“The longest absence is less perilous to love than the terrible trials of incessant proximity.”
Edna St. Vincent Millay
The Harp Weaver
by Edna St. Vincent Millay
Sometimes when I am wearied suddenly
Of all the things that are the outward you,
And my gaze wanders ere your tale is through
To webs of my own weaving, or I see
Abstractedly your hands about your knee
And wonder why I love you as I do,
Then I recall, “Yet Sorrow thus he drew”;
Then I consider, “Pride thus painted he.”
Oh, friend, forget not, when you fain wound note
In me a beauty that was never mine,
How first you knew me in a book I wrote,
How first you loved me for a written line:
So are we bound till broken in the throat
Of Song, and Art no more leads out the Nine.
Millay’s critics did not like the direct way she dealt with art as Art, love as Love, sorrow as Sorrow and pride as Pride. They felt it too direct and complained endlessly that it was immature, some even going so far to label it as “bad writing.” What is bad writing? I would really like to know. Is it like the definition of pornography in some people’s minds, they really can’t describe it, but they know it when they read it?
All reading, and particularly, reading poetry, is so incredibly subjective and personal. I have poems that I love for one line, one image, one feeling they impart, the rest of it can grate on my ears like fingernails on a chalkboard and it doesn’t bother me a bit, in fact I almost seem to enjoy it more for having to waddle through a bit of stuff I can’t seem to wrap my head around for that moment of clarity that leaps off the page as a complete human connection.
Do people really read poetry for understanding to analyze line by line every intention of the poet? I hope not. Do you go to an art gallery trying to figure out the meaning of every brush stroke of a painting? Do you take in every pixel of a photograph? Of course not. You stand back and you let your eye roam around and land on where it pleases you and then see if the brain can make something of the images in ways that make you think, or laugh, or something else. Why does ART have to be serious? Why does poetry have to make sense? Can it be just an image that our eye finds floating about within the poem and our mind then can land on what we find interesting?
Next time you read a poem or a novel or a news article that you don’t like, its obvious its to your eyes”bad writing,” try this; don’t read it all and don’t read it linearly.
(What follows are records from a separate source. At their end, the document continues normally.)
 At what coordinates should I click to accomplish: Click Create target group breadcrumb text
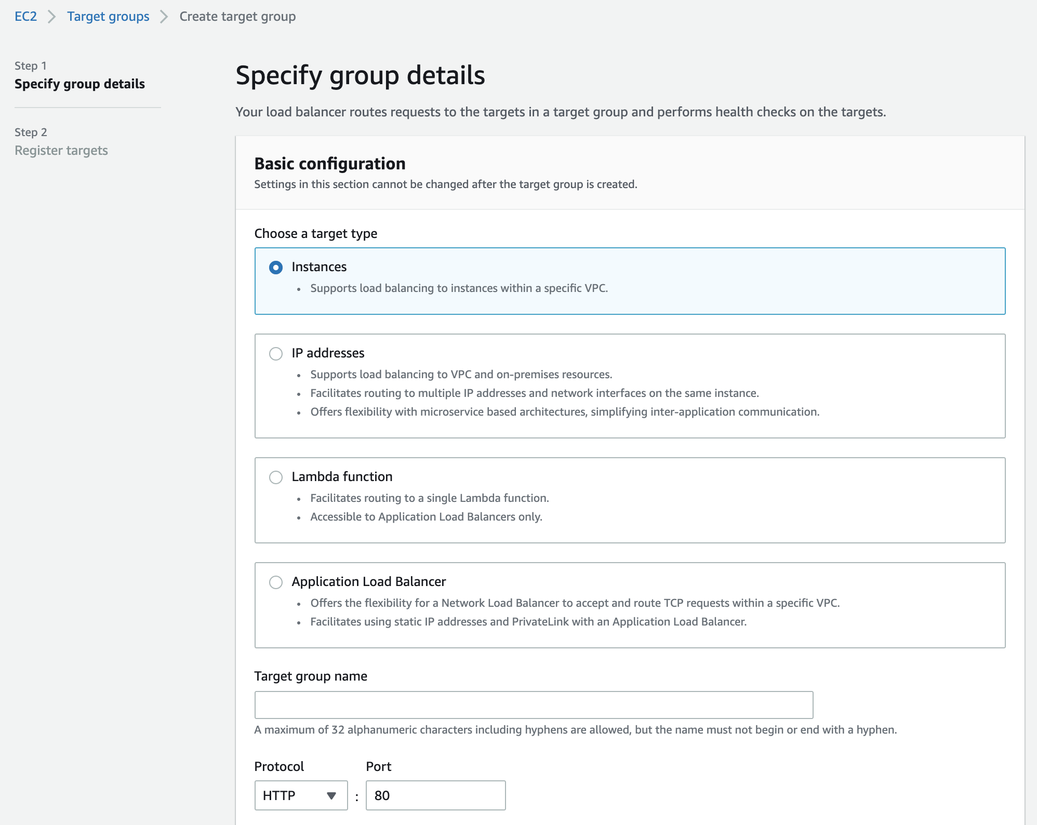coord(237,17)
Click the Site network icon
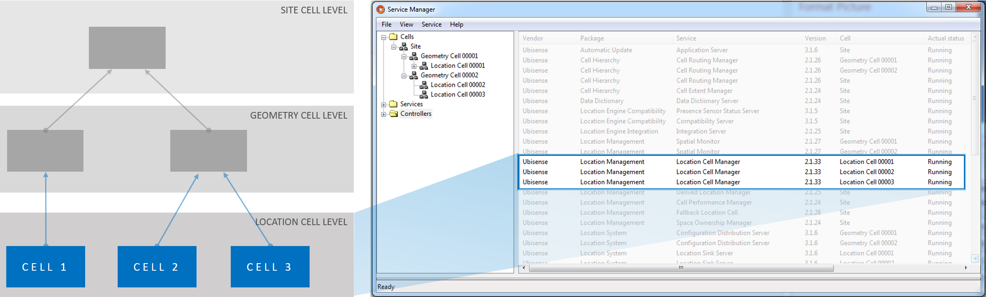The height and width of the screenshot is (297, 986). tap(403, 46)
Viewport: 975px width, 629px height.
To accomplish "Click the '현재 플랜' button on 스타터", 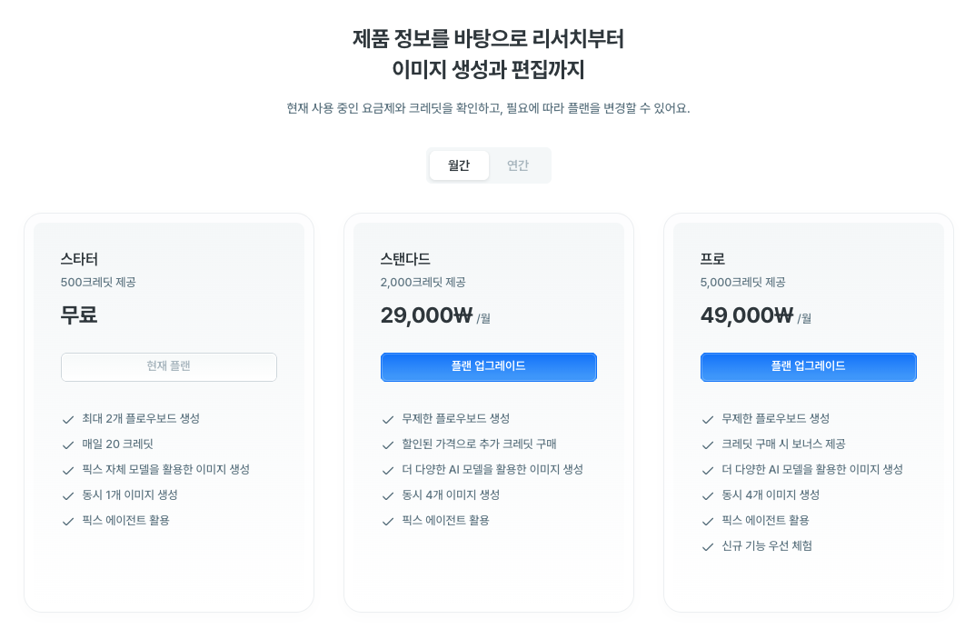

Scan it and see it, go to the middle, go the end, and see if you find something your like, something that perks your interest, read that. Who knows what you may find afterwards….
by Edna St. Vincent Millay
I know my mind and I have made my choice;
Not from your temper does my doom depend;
Love me or love me not, you have no voice
In this, which is my portion to the end.
Your presence and your favours, the full part
That you could give, you now can take away:
What lies between your beauty and my heart
Not even you can trouble or betray.
Mistake me not – unto my inmost core
I do desire your kiss upon my mouth;
They have not craved a cup of water more
That bleach upon the deserts of the mouth;
Here might you bless me; what you cannot do
Is bow me down, who have been loved by you.
Fatal Interview in my opinion was Millay at the absolute height of her powers as an artist. Many of her most famous sonnets are contained within its pages and it is written during a period of what appears to be the most stability of her life. It is written during her time at Steepletop, the home and farm she shared with her husband, Eugen Boissevain. Their marriage was enduring, successful and met each of their needs to be themselves in all their tortured glory. I reject this idea that longevity is the only measure of a life well lived. To live well in the moment and to string as many of those moments together, like pearls, whether it is a long chain or a single beautiful ball of shining hardened mucus. Vincent bet her fortune on love and left nothing for retirement. She never intended to get old. It was not her idea of a good idea.
By Edna St. Vincent Millay
Heart, have no pity on this house of bone:
Shake it with dancing, break it down with joy.
No man holds mortgage on it, it is your own;
To give, to sell at auction, to destroy.
When you are blind to moonlight on the bed,
When you are deaf to gravel on the pane,
Shall quavering caution from this house instead
Chuck forth at summer mischief in the lane?
All that delightful youth forbears to spend
Molestful age inherits, and the ground
Will have us, therefore, while we’re young, my friend —
The Latin’s vulgar, but the advice is sound.
Youth have no pity, leave no farthing here
For age to invest in compromise and fear.